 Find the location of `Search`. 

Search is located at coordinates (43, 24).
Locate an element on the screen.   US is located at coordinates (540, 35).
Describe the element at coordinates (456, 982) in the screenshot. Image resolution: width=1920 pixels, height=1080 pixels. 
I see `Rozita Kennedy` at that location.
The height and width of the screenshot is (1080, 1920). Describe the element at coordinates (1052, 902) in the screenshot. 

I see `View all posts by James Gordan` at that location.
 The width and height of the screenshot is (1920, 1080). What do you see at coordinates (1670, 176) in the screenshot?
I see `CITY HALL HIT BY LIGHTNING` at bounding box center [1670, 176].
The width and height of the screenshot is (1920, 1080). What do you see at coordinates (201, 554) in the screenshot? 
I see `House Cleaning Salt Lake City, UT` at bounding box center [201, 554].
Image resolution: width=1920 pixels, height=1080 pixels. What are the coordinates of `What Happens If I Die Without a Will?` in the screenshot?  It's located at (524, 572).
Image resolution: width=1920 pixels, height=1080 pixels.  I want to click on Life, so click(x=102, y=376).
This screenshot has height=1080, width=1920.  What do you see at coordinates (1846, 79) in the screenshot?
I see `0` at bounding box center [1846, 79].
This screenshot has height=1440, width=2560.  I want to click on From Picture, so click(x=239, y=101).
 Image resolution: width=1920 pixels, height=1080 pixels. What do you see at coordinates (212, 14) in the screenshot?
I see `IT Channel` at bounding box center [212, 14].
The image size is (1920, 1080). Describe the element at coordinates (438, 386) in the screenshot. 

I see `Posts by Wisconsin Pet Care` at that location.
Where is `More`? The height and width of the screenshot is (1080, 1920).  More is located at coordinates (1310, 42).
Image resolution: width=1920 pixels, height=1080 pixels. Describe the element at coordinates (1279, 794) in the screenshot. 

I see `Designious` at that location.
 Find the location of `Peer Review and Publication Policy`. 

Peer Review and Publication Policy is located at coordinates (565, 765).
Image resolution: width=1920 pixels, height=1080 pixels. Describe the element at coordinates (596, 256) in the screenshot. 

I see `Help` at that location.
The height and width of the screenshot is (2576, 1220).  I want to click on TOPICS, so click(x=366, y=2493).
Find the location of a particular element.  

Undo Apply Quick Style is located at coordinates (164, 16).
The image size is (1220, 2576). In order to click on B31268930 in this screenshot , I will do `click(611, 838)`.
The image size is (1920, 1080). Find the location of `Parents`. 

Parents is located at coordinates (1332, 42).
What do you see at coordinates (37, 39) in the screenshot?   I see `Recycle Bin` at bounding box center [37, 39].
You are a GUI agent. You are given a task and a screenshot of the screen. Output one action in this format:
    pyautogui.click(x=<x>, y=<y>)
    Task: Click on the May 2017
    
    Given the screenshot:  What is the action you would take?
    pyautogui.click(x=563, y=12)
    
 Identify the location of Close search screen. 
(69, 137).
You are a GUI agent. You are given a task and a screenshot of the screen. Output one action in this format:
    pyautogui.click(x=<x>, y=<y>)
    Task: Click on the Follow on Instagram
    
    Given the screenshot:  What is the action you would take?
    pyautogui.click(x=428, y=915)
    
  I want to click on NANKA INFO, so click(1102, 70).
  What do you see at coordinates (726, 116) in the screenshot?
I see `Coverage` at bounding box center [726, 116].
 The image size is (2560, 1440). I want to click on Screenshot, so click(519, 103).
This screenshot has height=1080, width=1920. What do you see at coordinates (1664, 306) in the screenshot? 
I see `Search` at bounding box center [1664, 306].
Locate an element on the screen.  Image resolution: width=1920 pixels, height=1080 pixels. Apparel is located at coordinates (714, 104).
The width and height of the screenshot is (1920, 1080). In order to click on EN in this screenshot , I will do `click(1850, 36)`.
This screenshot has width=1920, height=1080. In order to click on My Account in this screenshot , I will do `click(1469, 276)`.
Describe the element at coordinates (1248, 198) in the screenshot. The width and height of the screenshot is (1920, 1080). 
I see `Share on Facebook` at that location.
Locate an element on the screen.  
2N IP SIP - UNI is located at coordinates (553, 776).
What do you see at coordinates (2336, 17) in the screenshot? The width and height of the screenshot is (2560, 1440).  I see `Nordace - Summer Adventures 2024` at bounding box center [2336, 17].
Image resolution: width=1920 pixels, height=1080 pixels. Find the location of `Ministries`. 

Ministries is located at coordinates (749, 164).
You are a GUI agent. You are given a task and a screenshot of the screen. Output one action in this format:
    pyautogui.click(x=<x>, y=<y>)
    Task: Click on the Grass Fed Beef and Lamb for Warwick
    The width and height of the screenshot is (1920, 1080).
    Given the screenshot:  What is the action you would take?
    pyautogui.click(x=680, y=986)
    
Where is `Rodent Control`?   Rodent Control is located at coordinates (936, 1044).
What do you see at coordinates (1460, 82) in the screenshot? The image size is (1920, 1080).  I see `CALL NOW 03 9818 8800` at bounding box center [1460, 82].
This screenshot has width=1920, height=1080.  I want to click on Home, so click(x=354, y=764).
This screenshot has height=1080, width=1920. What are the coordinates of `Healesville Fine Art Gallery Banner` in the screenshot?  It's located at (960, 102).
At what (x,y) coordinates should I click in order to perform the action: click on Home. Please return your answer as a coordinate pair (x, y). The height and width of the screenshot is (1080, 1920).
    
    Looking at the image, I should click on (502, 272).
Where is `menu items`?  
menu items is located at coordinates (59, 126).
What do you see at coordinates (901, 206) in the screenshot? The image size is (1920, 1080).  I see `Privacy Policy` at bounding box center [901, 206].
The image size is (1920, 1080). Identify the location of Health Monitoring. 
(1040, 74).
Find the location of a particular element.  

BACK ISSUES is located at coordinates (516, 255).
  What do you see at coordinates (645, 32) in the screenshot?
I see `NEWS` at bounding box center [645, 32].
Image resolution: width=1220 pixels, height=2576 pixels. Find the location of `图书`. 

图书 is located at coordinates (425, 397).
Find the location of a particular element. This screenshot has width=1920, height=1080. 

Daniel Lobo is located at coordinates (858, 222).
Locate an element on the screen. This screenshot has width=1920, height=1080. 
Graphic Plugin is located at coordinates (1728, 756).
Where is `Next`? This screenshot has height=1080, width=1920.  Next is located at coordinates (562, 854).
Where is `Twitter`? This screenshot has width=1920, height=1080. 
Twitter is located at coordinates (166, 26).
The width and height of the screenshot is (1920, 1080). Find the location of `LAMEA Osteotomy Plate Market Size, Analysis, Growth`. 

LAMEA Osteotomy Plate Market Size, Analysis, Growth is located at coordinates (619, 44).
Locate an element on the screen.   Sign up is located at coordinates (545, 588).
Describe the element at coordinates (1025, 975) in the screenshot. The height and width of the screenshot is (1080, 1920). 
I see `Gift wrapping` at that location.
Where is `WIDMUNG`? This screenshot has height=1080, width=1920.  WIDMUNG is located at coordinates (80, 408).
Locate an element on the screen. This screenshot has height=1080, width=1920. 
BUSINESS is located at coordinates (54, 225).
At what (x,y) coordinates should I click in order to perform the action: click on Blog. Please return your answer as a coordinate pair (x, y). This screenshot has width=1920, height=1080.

###

THE PROBLEM :: Which lines above contain the word "Policy"? Pick out each of them and copy it in full.

COMPLETE ANSWER ::
 Find the location of `Peer Review and Publication Policy`. 
Peer Review and Publication Policy is located at coordinates (565, 765).
What do you see at coordinates (901, 206) in the screenshot? The image size is (1920, 1080).  I see `Privacy Policy` at bounding box center [901, 206].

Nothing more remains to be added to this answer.